In both versions we would parse the domain and pass it to the proc as the only argument or call #include?(domain) on it if it's a Enumerable.

micke avatar Sep 03 '24 21:09 micke

@scouttyg I'm sorry if i'm unclear.

What I'm trying to say is that i appreciate that you've made a nice API to support multiple types of lists, but the way i see it we can achieve that by accepting a proc like this:

validates :email, 'valid_email_2/email': { deny_list: ->(domain){ ["google.com"].include?(domain) } }
validates :email, 'valid_email_2/email': { deny_list: ->(domain){ DeniedDomain.where(domain:).exists? } }

Or we could also simplify it further by supporting:

  • proc that returns a boolean
  • Enumerable (by using the #include? method)

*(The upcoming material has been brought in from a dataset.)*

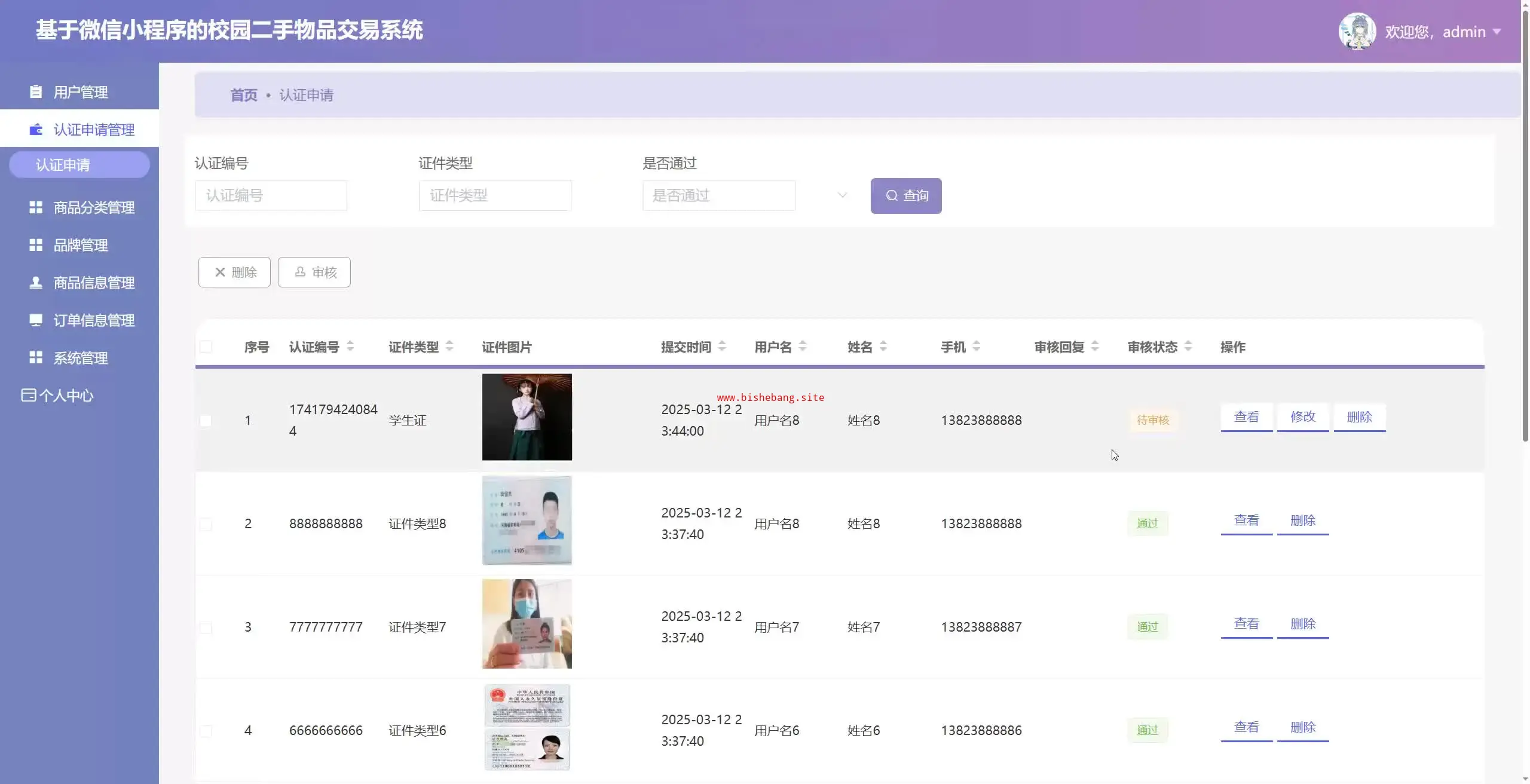Click the 个人中心 card icon
This screenshot has width=1530, height=784.
[x=28, y=395]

That would enable something like this:

validates :email, 'valid_email_2/email': { deny_list: ["google.com"] } }
validates :email, 'valid_email_2/email': { deny_list: Set["google.com"] } }
validates :email, 'valid_email_2/email': { deny_list: ->(domain){ DeniedDomain.where(domain:).exists? } }

In both versions we would parse the domain and pass it to the proc as the only argument or call #include?(domain) on it if it's a Enumerable.

@micke Hmmm, I think the main challenges would lie with the first two cases you list in the last example above, as they are not procs/lambdas:

validates :email, 'valid_email_2/email': { deny_list: ["google.com"] } }
validates :email, 'valid_email_2/email': { deny_list: Set["google.com"] } }

Because of this, if we are just relying on the "truthiness" of the object, later on we'll still need to inspect that object to determine how to deal with it (e.g. if it's an Enumerable, use include?, if it's a TrueClass used the supplied yml list in the gem, otherwise raise InvalidInputError or something like that), or else deny_listed? within ValidEmail2::Address won't know how to deal with it, right?

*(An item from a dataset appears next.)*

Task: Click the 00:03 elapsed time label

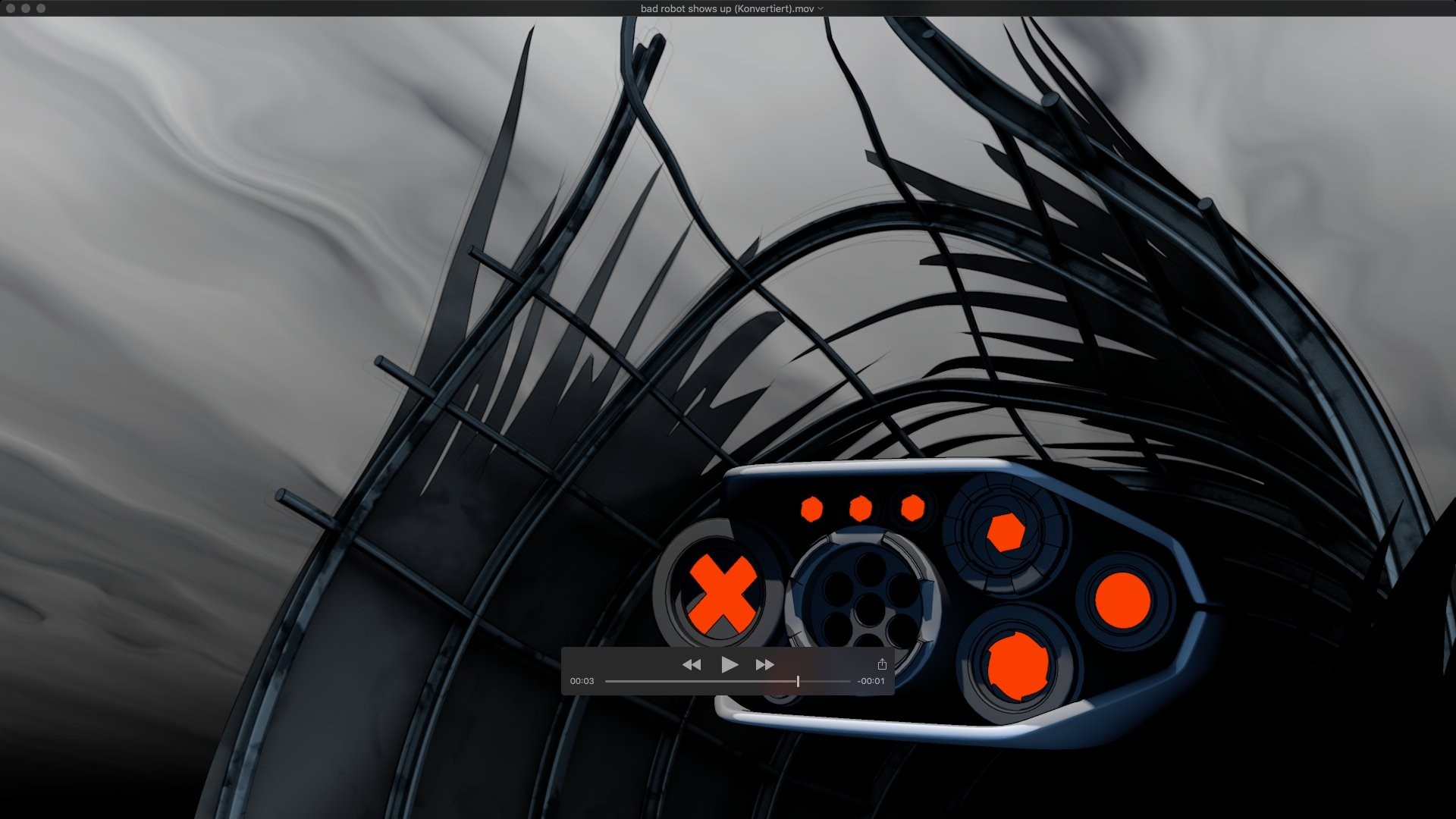Action: pos(582,681)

If we are just mainly supporting procs/lambdas, however, that would make more sense, as we could basically just do:

# In ValidEmail2::Address
def deny_listed?
  valid? && (domain_is_in?(ValidEmail2.blacklist) || deny_list_lambda.call(address.domain))
end

This would still require though that we pass probably a good amount of the options eventually down to address though, as we'd need to use them if they were potentialy lambdas/procs.

Is this more in line with what you are thinking?

scouttyg avatar Sep 03 '24 22:09 scouttyg

Hey @micke, I've tried to simplify things down a bit, while still doing some validation on the procs / lambdas to make sure things are correct. Let me know what you think, and if this moves us in the right direction!

scouttyg avatar Sep 16 '24 12:09 scouttyg

i think a straight forward simple and flexible API would be to use a method-name symbol { deny_list: :check_stuff_in_db } and pass the relevant info to that method on invocation.

phoet avatar Nov 06 '24 15:11 phoet

This change will also break compatibility with address.deny_listed? as it does not have access to the provided inline-configuration. This will make debugging a lot more confusing. I think we should make ValidEmail2.deny_list configurable instead. This is a pretty common practice to have it in an initializer providing a custom list or a callable returning a list.